Homeopathy is gaining increasing international attention, and this attention is in part the result of a growing body of research supporting the positive results that people commonly experience. Yet homeopathy is still widely misunderstood. In this chapter I hope to clear up some of the more common misconceptions about homeopathy.
Many people believe, for example, that because homeopathic doses are so small they couldn’t possibly work. Actually, there are many examples from nature of extremely small doses having powerful effects. Pheromones, for example, are hormones that are emitted from the bodies of many animals – including human beings – and that let them seek out and tell others of their own species that they wish to mate. Certain species of moths can smell another of their own species even if they are two miles away. Further, there are innumerable examples of various animal’s ability to smell or sense extremely low concentrations of certain things necessary for their survival. Sharks, for instance, can smell blood in the ocean, which helps them to find food, even at great distances. When one considers the volume of water in the ocean, it seems obvious that the sharks are sensing extremely small amounts of blood.
There are also numerous examples involving human beings. Some people who are allergic to cats, for instance, can develop strong symptoms even if only one cat walked through a room several hours or days earlier.
Homeopathy became popular in USA and in Europe during the 1800’s because of its success in treating the many infectious diseases that raged then, including yellow fever, scarlet fever, and cholera. The death rate in homeopathic hospitals was between one-half to one-eighth of that in conventional medical hospitals. It is hard to imagine that these significant results in treating serious infectious disease were due to a placebo effects.
Homeopathic medicines also have been shown to work on infants and on various animals (including dogs, cats, horses and cows), creatures seemingly incapable of experiencing the placebo effects. Homeopathis also find that people who are being treated with homeopathic medicine for a chronic disease sometimes experience a temporary exacerbation in their symptoms as the body’s defenses are being stimulated. Homeopaths have found that a “healing crisis” is sometimes necessary to achieve healing. It is highly unlikely that this temporary worsening of symptoms is the result of a placebo response.

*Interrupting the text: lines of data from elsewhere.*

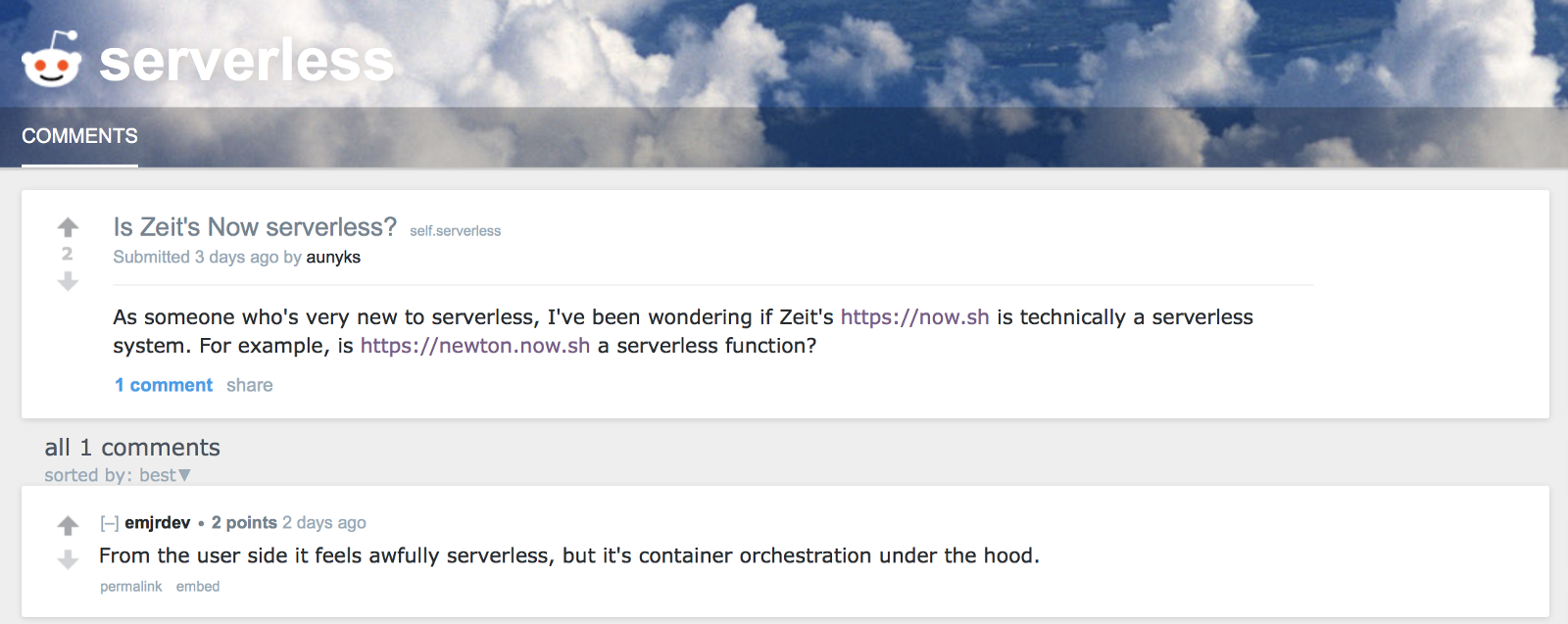The height and width of the screenshot is (624, 1568).
Task: Share the post
Action: [x=249, y=386]
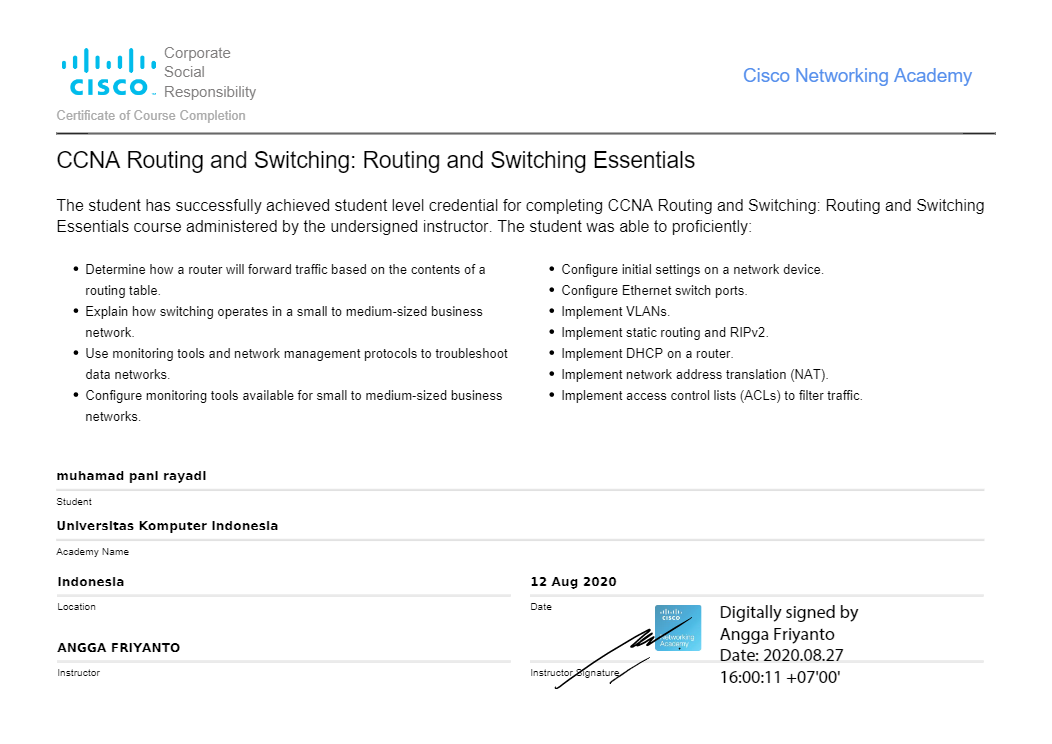Viewport: 1052px width, 744px height.
Task: Click student name muhamad pani rayadi
Action: pyautogui.click(x=132, y=476)
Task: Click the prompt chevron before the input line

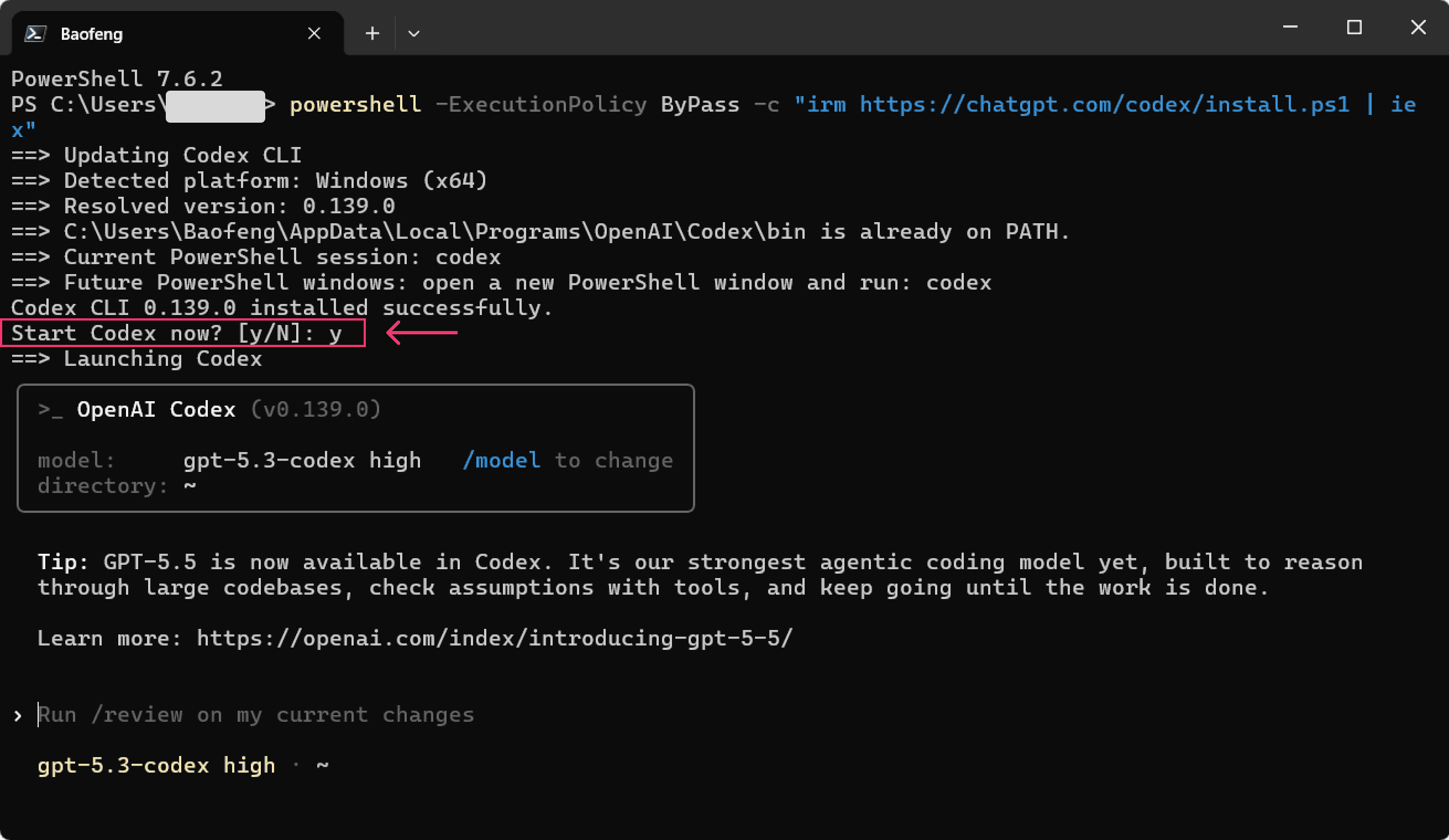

Remember that the small doses used by homeopaths only have an effect when the person taking the remedy has a hypersensitivity to the small doses given. If the wrong medicine is given to a person, nothing happens. If the correct medicine is given, it acts as a catalyst to the person’s defenses. In any case, homeopathic medicines do not have side effects.
 Dana Ullman, M.P.H., essential homeopathy – What it is & What it can do for you, 2002.